Procurada, a Vale não respondeu imediatamente a pedidos de comentários.
Na ação anterior, o MPF pediu um bloqueio de R$1 bilhão, além da suspensão do direito de venda ou transferência da mina de Fábrica, situada entre Ouro Preto e Congonhas (MG), apontando um extravasamento nesse ativo de aproximadamente 262 mil metros cúbicos de água e sedimentos, em 25 de janeiro.
"A falha nas instalações da mina de Viga, em conjunto com o ocorrido na mina de Fábrica, inaugura mais um cenário de insegurança acerca da integridade e estabilidade dos complexos minerários da Vale, tendo em vista a evidência de operação em desconformidade com as licenças obtidas, bem como o despreparo das estruturas de responsabilidade da mineradora frente ao período de chuvas", disse o procurador da República Lauro Coelho Junior, autor da ação.
No caso da mina de Viga, o MPF afirmou que houve uma falha no controle da operação de estruturas de contenção de efluentes.
Além do bloqueio de valores, o MPF pediu nessa nova ação uma série de medidas para garantir a segurança, como a contratação da auditoria técnica independente para acompanhar as obras necessárias para garantir a segurança das cavas e dos reservatórios.

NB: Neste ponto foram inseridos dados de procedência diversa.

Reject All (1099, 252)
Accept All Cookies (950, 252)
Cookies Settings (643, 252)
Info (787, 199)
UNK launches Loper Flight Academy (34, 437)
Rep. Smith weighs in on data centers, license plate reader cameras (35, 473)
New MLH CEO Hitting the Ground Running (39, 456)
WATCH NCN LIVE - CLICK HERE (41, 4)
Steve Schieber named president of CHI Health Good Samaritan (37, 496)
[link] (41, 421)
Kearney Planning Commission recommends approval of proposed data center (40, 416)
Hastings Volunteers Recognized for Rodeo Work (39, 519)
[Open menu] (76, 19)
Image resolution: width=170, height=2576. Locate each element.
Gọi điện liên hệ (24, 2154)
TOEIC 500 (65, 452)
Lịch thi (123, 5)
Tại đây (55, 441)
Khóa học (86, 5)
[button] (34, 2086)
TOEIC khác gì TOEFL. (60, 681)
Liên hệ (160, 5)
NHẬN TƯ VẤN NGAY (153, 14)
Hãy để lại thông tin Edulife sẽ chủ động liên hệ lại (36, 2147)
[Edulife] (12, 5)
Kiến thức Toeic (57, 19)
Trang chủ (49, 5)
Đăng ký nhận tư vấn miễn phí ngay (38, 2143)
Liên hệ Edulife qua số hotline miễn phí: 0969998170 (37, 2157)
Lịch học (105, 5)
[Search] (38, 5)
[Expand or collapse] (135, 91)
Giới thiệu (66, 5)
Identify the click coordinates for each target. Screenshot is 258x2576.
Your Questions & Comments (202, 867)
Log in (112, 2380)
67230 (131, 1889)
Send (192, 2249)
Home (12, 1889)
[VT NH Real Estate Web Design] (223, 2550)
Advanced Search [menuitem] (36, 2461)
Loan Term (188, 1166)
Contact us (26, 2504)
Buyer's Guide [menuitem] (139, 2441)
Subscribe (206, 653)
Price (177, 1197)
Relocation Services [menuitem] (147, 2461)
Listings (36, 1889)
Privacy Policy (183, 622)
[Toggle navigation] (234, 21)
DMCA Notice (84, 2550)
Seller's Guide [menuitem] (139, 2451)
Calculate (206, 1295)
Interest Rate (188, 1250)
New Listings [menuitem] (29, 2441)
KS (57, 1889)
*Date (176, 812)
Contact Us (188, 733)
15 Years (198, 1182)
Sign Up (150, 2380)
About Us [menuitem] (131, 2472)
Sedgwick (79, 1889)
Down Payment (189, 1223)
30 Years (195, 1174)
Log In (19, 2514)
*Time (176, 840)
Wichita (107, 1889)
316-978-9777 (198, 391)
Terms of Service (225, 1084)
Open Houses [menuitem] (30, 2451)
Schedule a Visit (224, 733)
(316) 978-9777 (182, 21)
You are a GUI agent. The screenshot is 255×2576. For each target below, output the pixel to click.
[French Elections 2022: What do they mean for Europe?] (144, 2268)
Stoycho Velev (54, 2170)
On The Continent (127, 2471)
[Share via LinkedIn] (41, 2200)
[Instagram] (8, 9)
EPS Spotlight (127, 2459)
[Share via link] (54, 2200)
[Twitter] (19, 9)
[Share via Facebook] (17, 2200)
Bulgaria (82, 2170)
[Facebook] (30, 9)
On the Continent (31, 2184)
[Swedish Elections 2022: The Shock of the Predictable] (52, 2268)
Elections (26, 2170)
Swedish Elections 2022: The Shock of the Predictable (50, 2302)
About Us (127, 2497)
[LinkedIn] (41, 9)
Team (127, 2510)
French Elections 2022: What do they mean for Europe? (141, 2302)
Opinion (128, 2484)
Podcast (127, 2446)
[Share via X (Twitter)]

A mineradora ainda deve apresentar um relatório completo sobre a situação de estruturas semelhantes em todas as suas minas no Estado de Minas Gerais, segundo o MPF.
As atividades nas duas minas estão suspensas como medida preventiva. No caso da mina de Viga, a suspensão imposta pelo governo mineiro se aplica para todo o empreendimento, e na mina de Fábrica, para a cava 18.
NOVA INVESTIGAÇÃO
O MPF informou também nesta quarta-feira que instaurou um procedimento para investigar um possível terceiro incidente em Congonhas, desta vez de responsabilidade da mineradora CSN.
"O caso envolve o possível carreamento de sedimentos para o Rio Maranhão a partir de uma estrutura conhecida como Dique de Fraile", disse o ministério.
O MPF afirmou que solicitou que a CSN preste informações detalhadas sobre o ocorrido e requisitou que a Fundação Estadual do Meio Ambiente (Feam) e a Agência Nacional de Mineração (ANM) realizem vistorias no local para avaliar a extensão dos danos ambientais.
O objetivo, segundo o órgão, é verificar se houve falha nos sistemas de drenagem e garantir que a empresa tome as providências necessárias para correção de estruturas danificadas e reparação de eventuais danos causados.
Procurada, a CSN não respondeu imediatamente a pedidos de comentários.